--- HET PROBLEEM ---
Zet het deel van de gegevens hieronder dat begint met de regel met "You are a computer-use" en eindigt met de regel met "(x=33, y=24)" om in een genummerde lijst zonder lege regels, met beide regels erbij. Laat de afbeeldingen weg uit je antwoord.

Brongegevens
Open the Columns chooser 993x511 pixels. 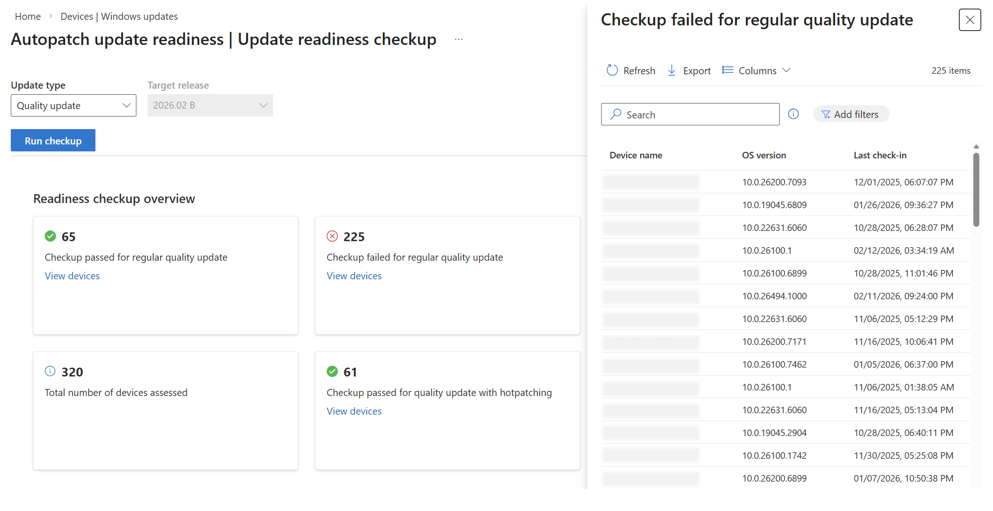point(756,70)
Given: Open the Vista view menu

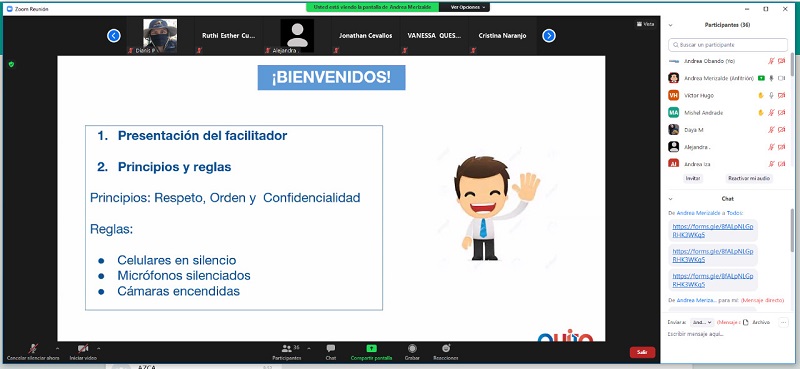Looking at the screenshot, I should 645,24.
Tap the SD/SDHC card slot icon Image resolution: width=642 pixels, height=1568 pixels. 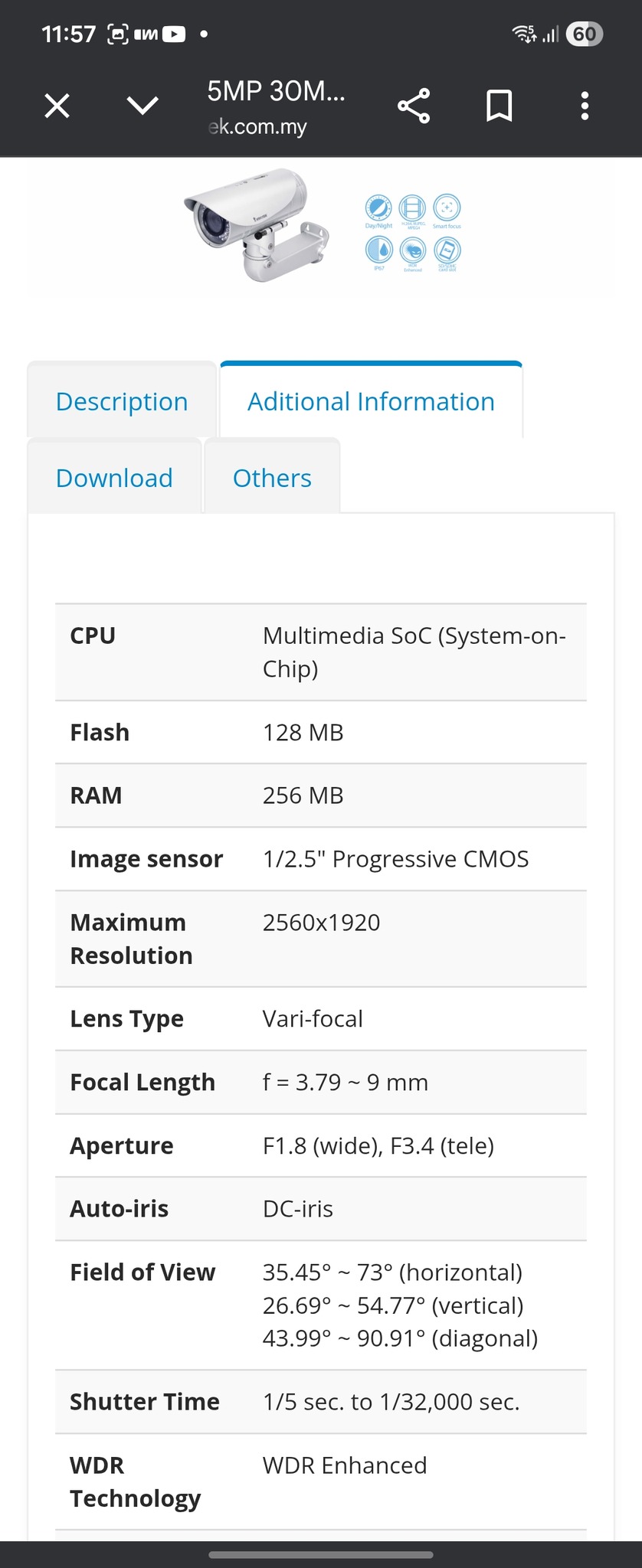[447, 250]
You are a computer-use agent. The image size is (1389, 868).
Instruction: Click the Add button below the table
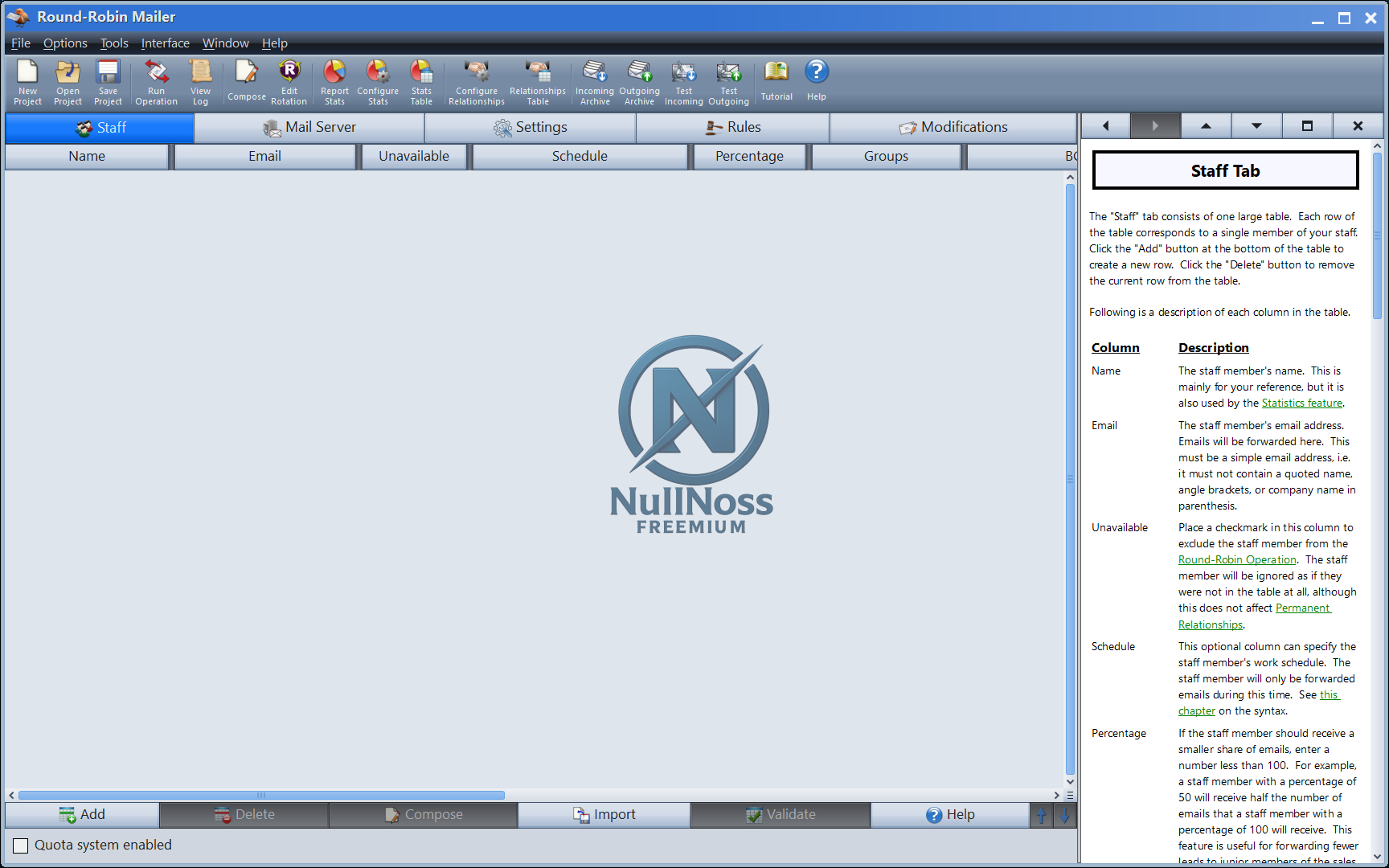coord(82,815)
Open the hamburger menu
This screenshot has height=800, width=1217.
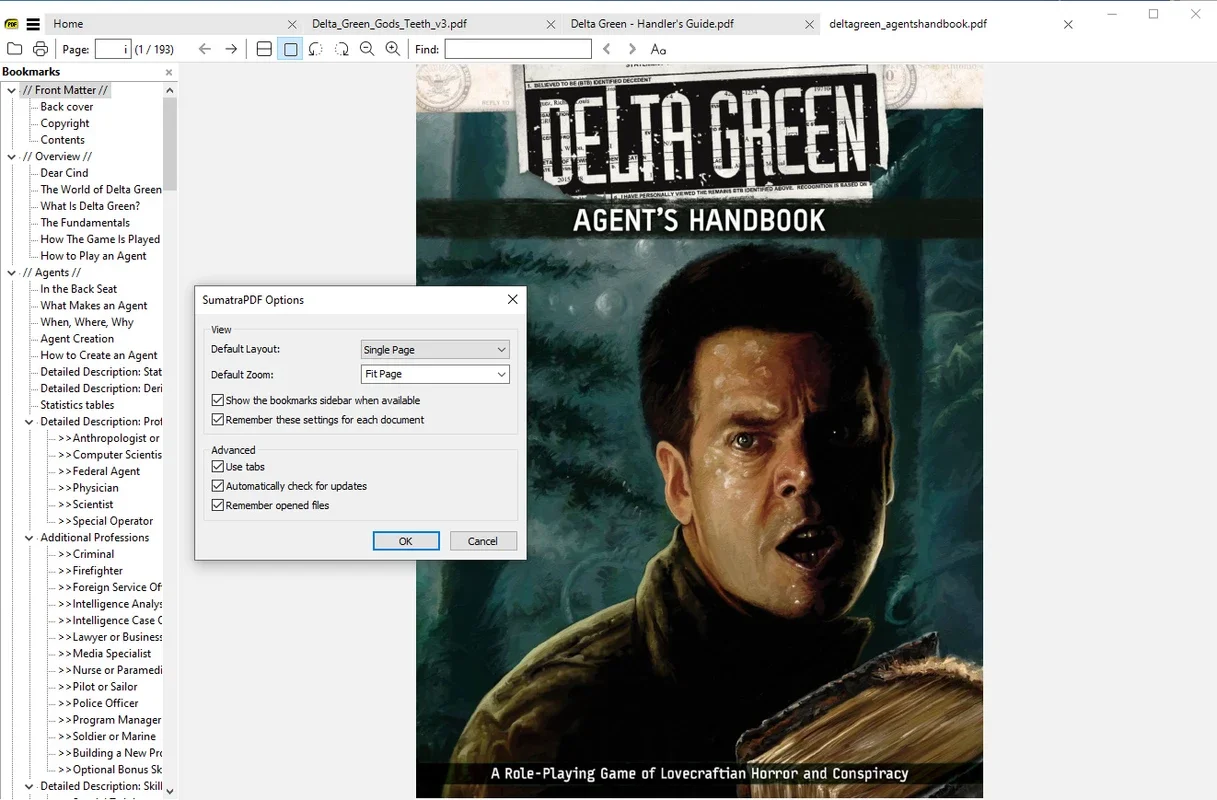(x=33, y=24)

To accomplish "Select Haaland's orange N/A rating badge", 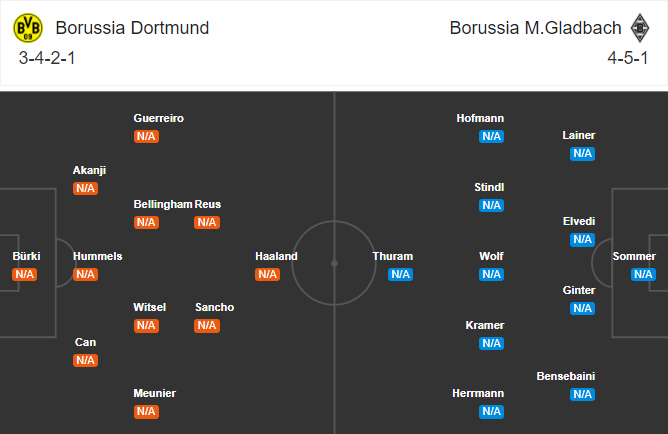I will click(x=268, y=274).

--- OPLOSSING HIERONDER ---
1. You are a computer-use agent. The image size is (1389, 868).
2. Instruction: Click the Add button below the table
3. coord(82,815)
4. Open the hamburger menu
5. This screenshot has height=800, width=1217.
6. (x=33, y=24)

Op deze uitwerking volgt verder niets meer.